Leading experts insist that there’s no proof the strain is any more severe than others circulating.
Nowadays the illness caused by the coronavirus closely resembles that of flu, unlike during the earliest days of the pandemic.
But XBB.1.16 does have three extra mutations on its spike protein, which may help it dodge the body’s natural defences.
But the UKHSA said ‘it is unclear’ whether the variant will spark a fresh wave in the UK, which has much different levels of immunity to India.
India is now logging almost 10,000 Covid cases each day.
This is up from the 160 in late February, when the variant began to gather pace.
Data suggests it makes up two thirds of all cases in the country.
Doctors on the front line in India claim they’ve seen a rise in infected children with conjunctivitis, suggesting Arcturus might be causing different symptoms to other variants.

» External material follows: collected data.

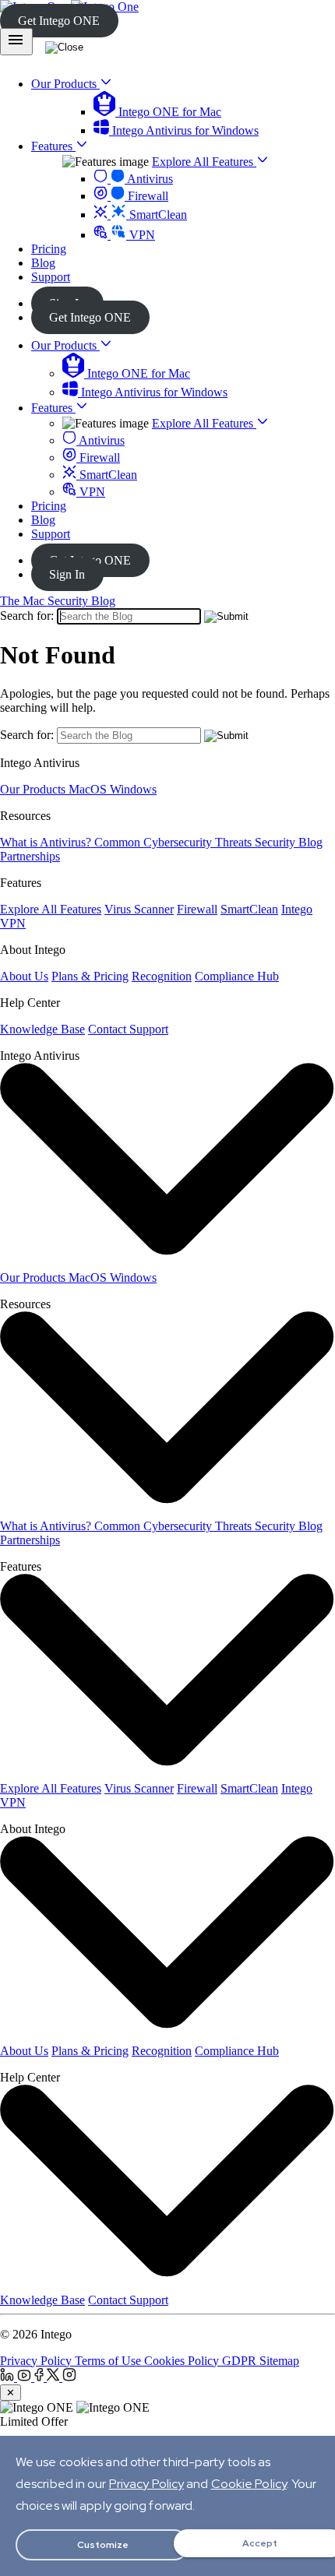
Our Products (65, 345)
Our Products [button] (65, 83)
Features (53, 407)
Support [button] (50, 276)
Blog (43, 519)
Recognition (162, 976)
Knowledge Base (42, 1029)
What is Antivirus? (47, 842)
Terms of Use (109, 2360)
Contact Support (128, 1029)
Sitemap (279, 2360)
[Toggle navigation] (16, 41)
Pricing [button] (48, 248)
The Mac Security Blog (57, 600)
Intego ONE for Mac (168, 111)
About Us (24, 976)
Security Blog (289, 842)
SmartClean (156, 214)
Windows (133, 789)
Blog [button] (43, 262)
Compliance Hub (237, 976)
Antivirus (149, 178)
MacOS (89, 789)
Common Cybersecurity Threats (174, 842)
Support (50, 533)
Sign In (67, 574)
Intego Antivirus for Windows (184, 130)
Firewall (146, 195)
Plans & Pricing (90, 976)
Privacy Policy (37, 2360)
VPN (140, 234)
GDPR (240, 2360)
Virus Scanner (139, 909)
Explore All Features (204, 161)
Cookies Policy (183, 2360)
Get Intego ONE (59, 20)
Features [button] (53, 146)
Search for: (27, 615)
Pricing (48, 505)
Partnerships (30, 856)
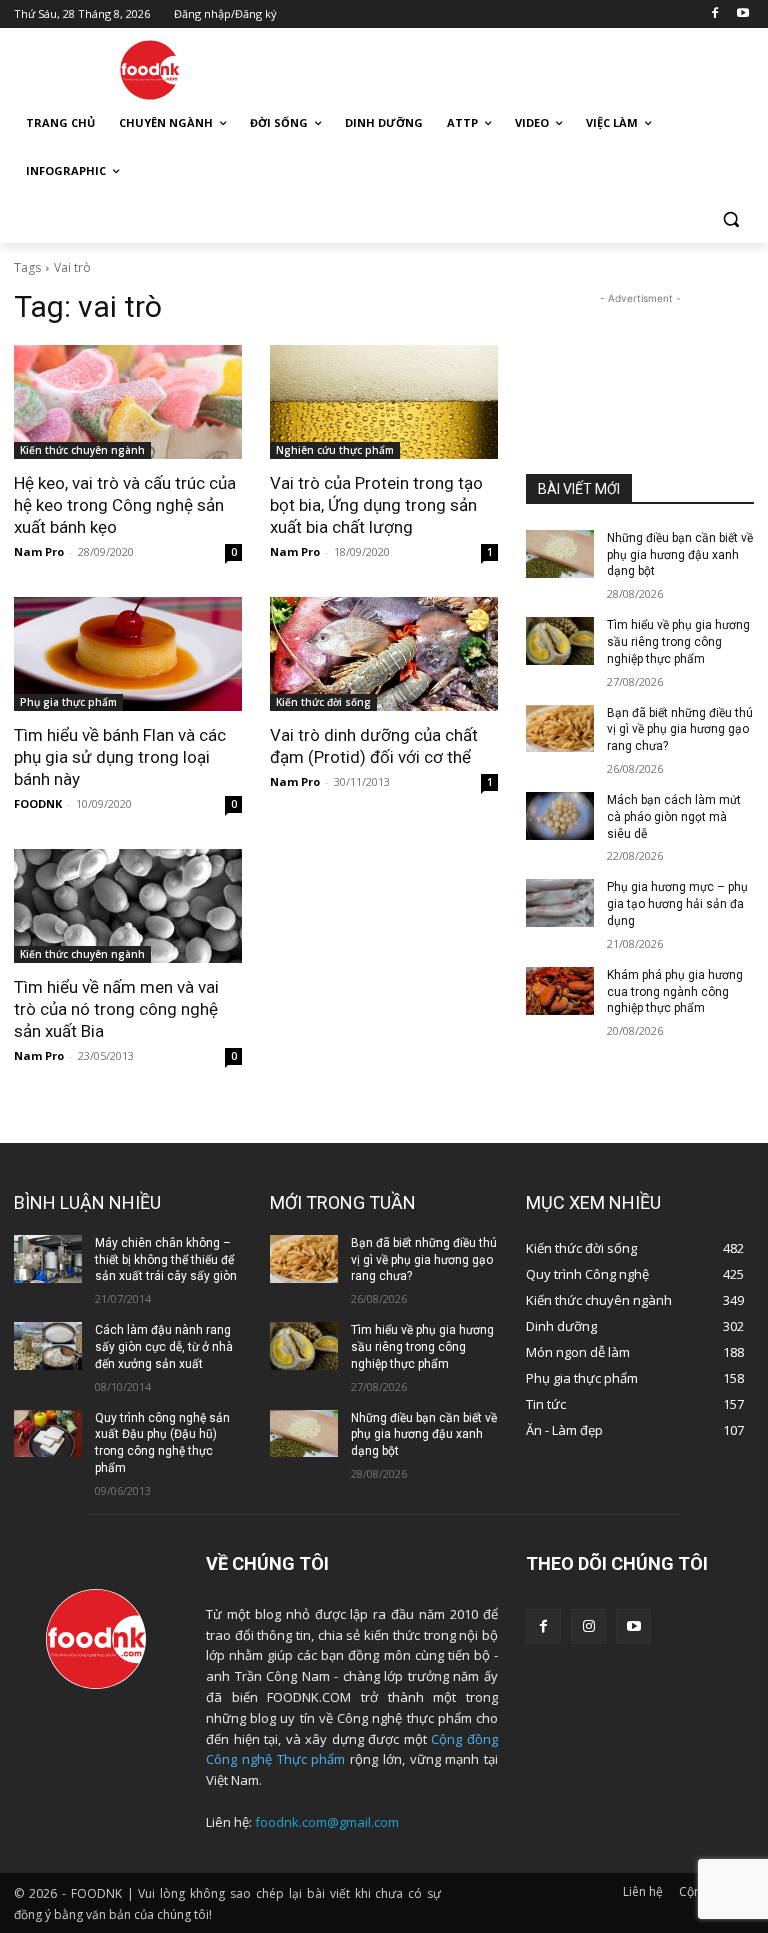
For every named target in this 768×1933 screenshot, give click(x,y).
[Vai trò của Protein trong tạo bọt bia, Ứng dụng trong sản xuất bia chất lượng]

The strain was first identified in January and has been monitored by the World Health Organisation (WHO) since the end of March.
It has now been seen in 34 countries, including the US, Singapore, Australia and Canada.
Other Omicron sub-variants include Kraken (XBB.1.5) and Orthrus (CH.1.1).
Currently Kraken remains dominant in the UK, causing 44 per cent of all cases, while Omicron accounts for 8 per cent.
Typically Covid symptoms are known to include a high fever, cough, cold and loss of the sense of taste or smell. But Vipin Vashishtha, consultant paediatrician at the Mangla Hospital and Research Centre and former official at the Indian Academy of Paediatrics, revealed earlier this month that symptoms affecting children’s eyes have seen a sudden surge. He said he is now seeing a rise in cases involving ‘itchy’ conjunctivitis or ‘sticky eyes’, a symptom he had not witnessed during earlier Covid waves
A separate Covid monitoring project, run by health-tech firm ZOE, has also found that Covid rates have dipped since the end of March
It predicts some 1.05million people in the UK have symptomatic Covid as of yesterday, down almost 400,000 on the 1.49million reported at the end of March. Current levels are in line with those detected in early February, when cases were declining from the winter peak of around 1.7million, according to ZOE data. Some 65,360 cases were also recorded yesterday
Despite fears that cases could soon rise, rates appear to have dipped over the past fortnight.
Health-tech firm ZOE, which has carried on its daily Covid surveillance project, unlike the Government, predicts some 1.05million people in the UK were ill with Covid as of yesterday.
This is down almost 400,000 on the 1.49million reported at the end of March.
This is less than half of the levels seen during the peak of the winter rush.
Professor Robert Dingwall, who advised the Government on the virus during the pandemic, also told MailOnline today: ‘We have to stop jumping at every new Covid variant that comes along unless there is solid evidence that we have poor immunity to it.’
He added: ‘We need to be treating Covid like any other influenza-like illness. The influenza virus also changes fairly regularly but it is not headline news.
‘Public health agencies track the changes so that vaccines can be tweaked to match. Covid does not now require any different response.’
Officials no longer track the prevalence of the virus in the same way they used to, as part of the Government’s ushering in of pre-pandemic normalities.
Variation tracking capabilities have also been scaled back.
Like similar new Covid variants, virus trackers online decided to call XBB.1.16 ‘Arcturus’ following a pattern of naming new strains after mythological entities.
Arcturus means ‘Guardian of the Bear’ and is related to the constellation called the Great Bear.